Continue the guide to buying a used Transit van in Canada, picking up after its last sentence.

▶ [QUOTED PASSAGE]
>> START

On mileage: a well-maintained Transit at 150,000 km is not automatically a problem. A neglected one at 60,000 km can be. Service history matters more than the odometer. Budget for a professional pre-purchase inspection regardless of what the seller tells you.
// 07 — AWD vs Winter Tires: The Answer Might Surprise You
We are not tire engineers. This is our own research and what we considered when speccing our van for Alberta winters. Verify with a qualified source before deciding.
This is one of the most consistently misunderstood topics in Canadian vehicle ownership.
// 08 — Where to Find Them in Canada
The honest answer: it takes time, especially for AWD crew. These are not common vehicles. Here is where we looked — and what actually worked:
- Kijiji: Highest volume of used van listings in Canada. Set daily alerts. The right van moves fast — we lost two vans within hours of them listing.
- AutoTrader: Better search filters, more dealer stock, fewer private sellers. Good for establishing fair market price before you negotiate.

>> END

▶ [EXCERPTED RECORDS]
>> START

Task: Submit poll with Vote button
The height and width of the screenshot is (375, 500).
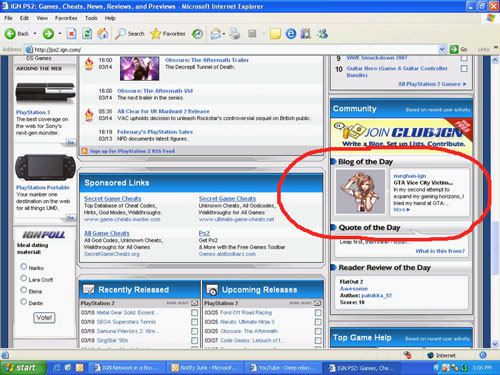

>> END
>> START

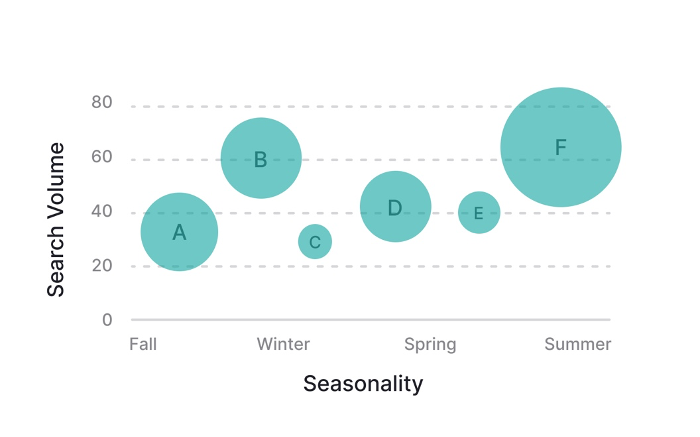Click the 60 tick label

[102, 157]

>> END

▶ [ANSWER]
- Facebook Marketplace: Hit or miss — we found leads here that had not appeared on Kijiji yet. Worth checking daily if you are serious.
- Ford fleet and dealer trade-ins: Some dealerships carry trade-ins from commercial fleets. Rental returns are another source — inspect carefully for accumulated hard use.
- Cross-province: We nearly drove to Manitoba. Be willing to travel for the right spec — the van does not know which province it is in.
- Before you drive to see any van: Pull a CARFAX Canada report first. Accident history, odometer statements, registration flags — a $50 report has saved more than one buyer from a $10,000 mistake.
// 09 — FAQ
2022 Ford Transit T250 · AWD · High Roof · Long Body · Crew · 3.5L EcoBoost · Magnetic Metallic
Three years of searching. One van. If you want the full story behind the search, read it here.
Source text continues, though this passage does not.